Plenty of firms have a notification policy. Far fewer can prove, on the day of an incident, that the policy actually governs behavior. The difference is operational. A binder on a shelf does not start a clock, does not record a determination rationale, and does not file at hour 70 when the team is exhausted. An operating partner does. Z Cyber implements the runbook in Glance, runs tabletop exercises against it, and stands beside the client's CISO and Legal when a real event tests it. The deliverable is not a document you hope you read correctly under stress. It is a program that behaves the way the regulation expects, with the evidence to show for it.

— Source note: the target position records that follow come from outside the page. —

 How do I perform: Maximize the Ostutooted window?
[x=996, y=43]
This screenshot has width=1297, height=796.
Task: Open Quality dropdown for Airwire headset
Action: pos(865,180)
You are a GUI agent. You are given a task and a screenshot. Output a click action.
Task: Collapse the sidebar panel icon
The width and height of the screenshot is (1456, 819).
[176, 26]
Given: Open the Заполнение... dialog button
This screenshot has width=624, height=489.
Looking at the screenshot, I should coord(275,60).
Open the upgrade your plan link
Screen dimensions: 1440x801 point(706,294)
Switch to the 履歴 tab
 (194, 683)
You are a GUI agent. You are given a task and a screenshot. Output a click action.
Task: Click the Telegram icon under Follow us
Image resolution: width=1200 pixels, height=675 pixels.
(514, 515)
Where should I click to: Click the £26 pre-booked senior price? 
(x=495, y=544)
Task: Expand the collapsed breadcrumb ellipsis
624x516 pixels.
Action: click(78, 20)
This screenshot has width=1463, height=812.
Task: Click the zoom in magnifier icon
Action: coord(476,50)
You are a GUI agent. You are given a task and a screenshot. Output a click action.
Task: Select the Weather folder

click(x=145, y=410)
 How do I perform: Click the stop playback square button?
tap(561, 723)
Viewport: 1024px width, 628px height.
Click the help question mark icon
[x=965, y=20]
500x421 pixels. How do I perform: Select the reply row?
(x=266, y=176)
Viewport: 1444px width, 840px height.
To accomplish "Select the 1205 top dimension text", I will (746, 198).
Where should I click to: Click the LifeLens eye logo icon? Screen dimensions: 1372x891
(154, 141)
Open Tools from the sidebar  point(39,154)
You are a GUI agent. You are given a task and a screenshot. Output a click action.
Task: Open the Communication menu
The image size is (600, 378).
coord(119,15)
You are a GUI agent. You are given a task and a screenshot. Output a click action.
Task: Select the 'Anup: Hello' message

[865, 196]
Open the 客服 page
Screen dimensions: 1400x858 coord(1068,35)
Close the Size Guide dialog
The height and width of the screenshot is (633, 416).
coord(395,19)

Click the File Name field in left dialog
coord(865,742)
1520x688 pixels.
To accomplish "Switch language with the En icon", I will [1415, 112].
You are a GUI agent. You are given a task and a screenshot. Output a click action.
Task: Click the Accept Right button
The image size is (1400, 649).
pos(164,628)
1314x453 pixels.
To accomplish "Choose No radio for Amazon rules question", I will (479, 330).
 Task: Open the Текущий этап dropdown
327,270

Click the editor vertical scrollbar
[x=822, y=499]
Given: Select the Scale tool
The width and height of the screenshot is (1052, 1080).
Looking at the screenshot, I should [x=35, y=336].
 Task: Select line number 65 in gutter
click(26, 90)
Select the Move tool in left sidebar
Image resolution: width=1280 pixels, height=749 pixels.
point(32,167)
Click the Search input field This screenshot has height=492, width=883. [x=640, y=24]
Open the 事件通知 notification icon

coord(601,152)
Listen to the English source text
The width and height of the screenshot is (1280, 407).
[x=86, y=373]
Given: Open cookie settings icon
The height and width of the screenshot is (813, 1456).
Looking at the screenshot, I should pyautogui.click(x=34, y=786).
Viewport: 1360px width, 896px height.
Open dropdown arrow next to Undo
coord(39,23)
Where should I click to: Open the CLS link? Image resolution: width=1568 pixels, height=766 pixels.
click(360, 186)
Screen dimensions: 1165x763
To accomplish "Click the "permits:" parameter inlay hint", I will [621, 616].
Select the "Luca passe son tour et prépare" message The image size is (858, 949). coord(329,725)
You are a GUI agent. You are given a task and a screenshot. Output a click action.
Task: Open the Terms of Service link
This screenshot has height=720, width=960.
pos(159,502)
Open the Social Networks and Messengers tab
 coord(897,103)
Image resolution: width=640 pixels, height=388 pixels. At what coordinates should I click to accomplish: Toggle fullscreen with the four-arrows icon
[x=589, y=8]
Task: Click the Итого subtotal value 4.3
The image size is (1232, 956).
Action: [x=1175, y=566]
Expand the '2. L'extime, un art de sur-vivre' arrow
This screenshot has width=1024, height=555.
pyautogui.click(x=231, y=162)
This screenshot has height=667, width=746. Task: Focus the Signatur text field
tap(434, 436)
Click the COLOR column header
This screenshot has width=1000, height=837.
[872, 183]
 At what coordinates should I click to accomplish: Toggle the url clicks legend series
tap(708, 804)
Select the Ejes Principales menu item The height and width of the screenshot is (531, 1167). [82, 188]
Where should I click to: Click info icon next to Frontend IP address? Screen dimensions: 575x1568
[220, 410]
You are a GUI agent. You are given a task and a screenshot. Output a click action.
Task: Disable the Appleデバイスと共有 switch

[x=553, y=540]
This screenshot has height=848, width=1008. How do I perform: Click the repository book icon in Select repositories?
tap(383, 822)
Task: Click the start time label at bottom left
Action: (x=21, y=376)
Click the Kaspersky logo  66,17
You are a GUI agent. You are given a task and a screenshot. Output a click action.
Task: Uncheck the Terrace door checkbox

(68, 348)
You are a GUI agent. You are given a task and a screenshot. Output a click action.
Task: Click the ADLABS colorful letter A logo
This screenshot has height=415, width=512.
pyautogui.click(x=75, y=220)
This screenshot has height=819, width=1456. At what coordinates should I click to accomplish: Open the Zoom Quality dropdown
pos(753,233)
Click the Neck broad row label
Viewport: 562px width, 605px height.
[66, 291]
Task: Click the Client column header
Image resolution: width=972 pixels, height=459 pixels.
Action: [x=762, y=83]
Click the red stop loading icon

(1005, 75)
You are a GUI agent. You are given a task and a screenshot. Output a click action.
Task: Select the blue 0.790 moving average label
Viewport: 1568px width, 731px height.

The regulation rewards institutions that move promptly and document defensibly, and it punishes those that improvise. Building the runbook in calm conditions, embedding it in the Section 500.16 incident response program, and rehearsing the determination step is what separates a 72-hour deadline you meet cleanly from one you scramble to explain afterward.

This article is general information about 23 NYCRR Part 500, not legal advice. Confirm current requirements against the official text at dfs.ny.gov and consult counsel for your institution's specific obligations.